Instrucciones de trabajo >>
• a. Resume en dos oraciones el texto sobre la actuación del gobierno de Duque ante las masacres.
• b. Prolonga el texto sobre la actuación del gobierno de Duque ante las masacres a partir de su última oración.

Texto proporcionado >>
______

El presidente Duque y su ministro de Defensa han tratado de minimizar la gravedad de la situación diciendo que en su gobierno han disminuido los asesinatos comparando las cifras de los ocho años de Juan Manuel Santos con los dos del actual gobierno, lo cual resulta absurdo. La realidad es que una vez desmovilizadas las Farc los hechos de guerra disminuyeron dramáticamente pero como el Estado no acudió a hacer presencia integral en las zonas de donde salió la guerrilla, ejércitos irregulares entraron a ocuparlas.

Varios hechos han contribuido a agravar la sensación de que la situación se ha salido del control del gobierno y éste da pocas muestras de voluntad política para superarla: además de su insensibilidad de emplear el eufemismo de homicidios múltiples, cuando ocurrió la masacre de ocho jóvenes que estaban en un asado, el gobierno negó el transporte aéreo a la Comisión de Paz del Senado para ir a la zona; cuando el presidente visitó el pueblo de donde eran oriundas las víctimas prometió, en vez de justicia y reparación, construir un estadio y al ver la multitud que lo esperaba alzó el puño en señal de victoria sin percatarse de que la gente mostraba los puños con el pulgar hacia abajo en señal de rechazo. Para colmo, en lugar de ir a la población donde ocurrió una de esas masacres, en el sur del país, le pidió al alcalde que fuera a Bogotá a entrevistarse con él: son más o menos 20 horas de carretera.

Resultó fácil notar en contraste que en plena pandemia el fiscal general con su familia y el contralor general fueron en los respectivos aviones de sus entidades a la turística isla de San Andrés a “visitas de control”.

______

Datos para examinar >>
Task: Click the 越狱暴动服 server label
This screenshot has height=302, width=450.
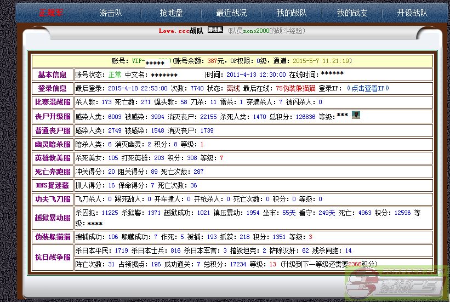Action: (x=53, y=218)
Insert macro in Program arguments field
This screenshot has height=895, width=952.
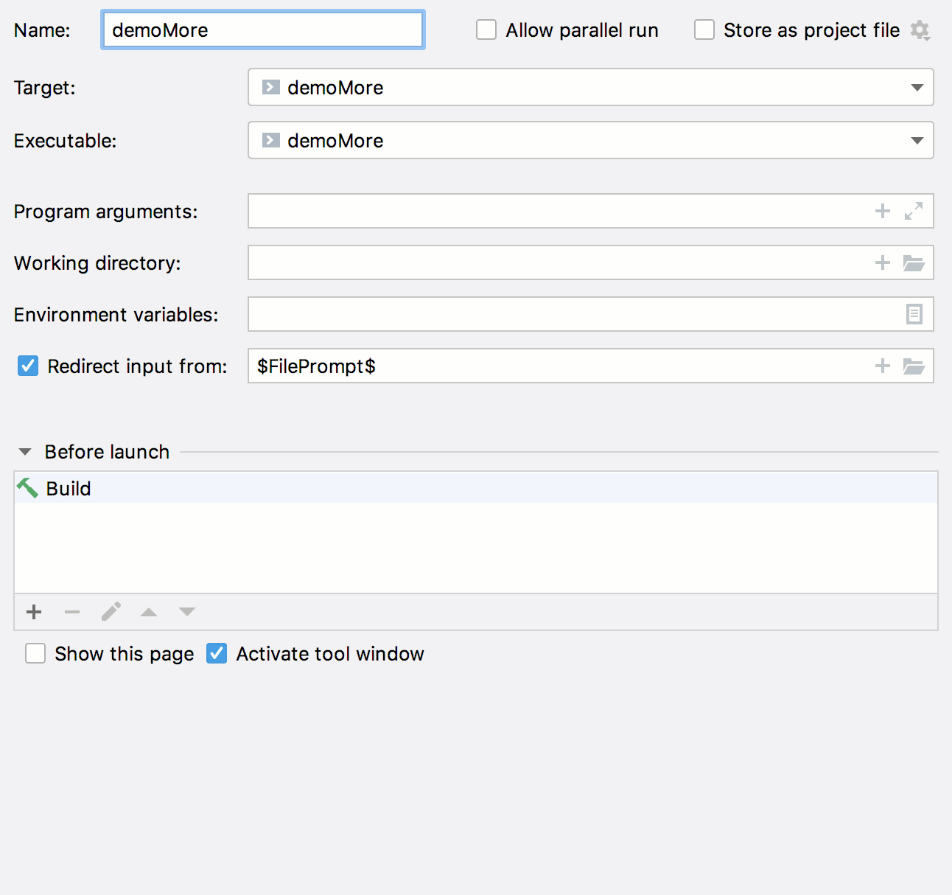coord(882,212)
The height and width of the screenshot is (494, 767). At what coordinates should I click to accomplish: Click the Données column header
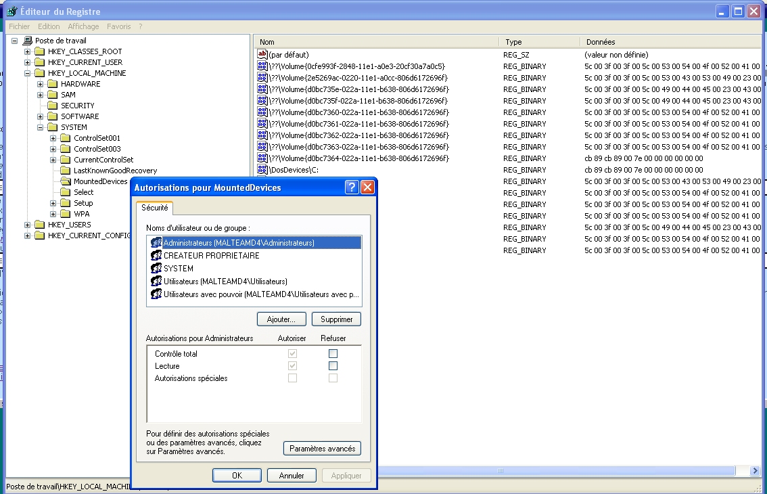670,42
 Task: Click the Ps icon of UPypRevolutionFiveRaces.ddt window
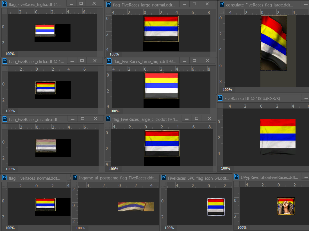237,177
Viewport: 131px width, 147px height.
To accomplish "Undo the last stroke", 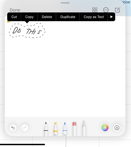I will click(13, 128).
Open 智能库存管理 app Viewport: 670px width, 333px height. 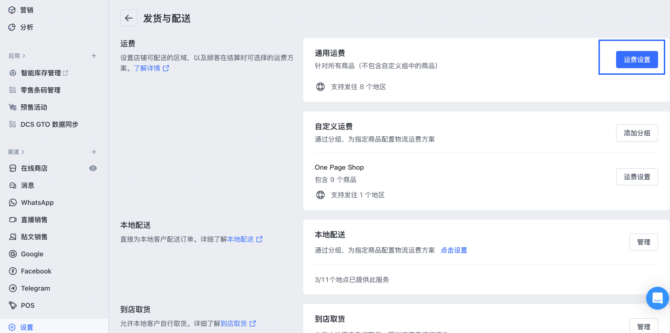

______

Resultados por tarea >>
• a. El presidente Duque y su ministro de Defensa han minimizado la gravedad de la situación comparando las cifras de asesinatos con las del gobierno de Santos, aunque tras la desmovilización de las Farc ejércitos irregulares ocuparon las zonas donde el Estado no hizo presencia integral. Varios hechos agravan la sensación de falta de control y de voluntad política: el eufemismo de "homicidios múltiples", la negativa de transporte aéreo a la Comisión de Paz del Senado y la promesa de un estadio en vez de justicia y reparación, mientras el fiscal general y el contralor general viajaron en plena pandemia en aviones de sus entidades a San Andrés.

• b.
El esposo de la senadora Uribista M Fernanda Cabal, presidente de Fedegán, el gremio ganadero afín al gobierno, alteró una foto para hacer parecer que en el pasacalle que llevaban los jóvenes de Samaniego donde ocurrió la masacre se leía “somos juventudes de las Farc” cuando lo que ponía era “somos juventudes de paz”. Es fácil suponer que donde ya se ha comprobado que actúan actores armados que asesinan jóvenes una provocación como esa puede significar una condena de muerte.

Ante esta cadena de muerte y dolor el ministro de Defensa, en vez de ofrecer la fuerza del Estado para combatir a los responsables, en un gesto de oportunismo político declaró que se iniciará la fumigación con glifosato para combatir las masacres. Cuando ya iba a cerrar esta columna se conoció de una nueva masacre en la que murieron tres personas.

El gobierno está perdiendo cada día más la conexión con la gente que ve cómo se acumulan las expresiones de menosprecio ante las tragedias. El anterior ministro de Defensa de este gobierno, ante las protestas por los asesinatos de líderes sociales, dijo que los mataban por líos de faldas. Por si faltara más irresponsabilidad, el Alto Comisionado de Paz, el funcionario más llamado a buscar la concordia y allanar los obstáculos hacia la paz, dijo que no podía calificarse como masacres las peleas entre bandas de narcotraficantes.

Habría que preguntarle de qué manera se relaciona la masacre de cinco muchachitos que querían comer un poco de caña en un cañaduzal en las afueras de Cali con el tráfico de drogas; qué nexo hay entre estas bandas y la masacre de ocho jóvenes que disfrutaban de un asado antes de volver a la Universidad y qué tienen que ver las mafias del narcotráfico con la masacre de tres niños que iban para su escuela.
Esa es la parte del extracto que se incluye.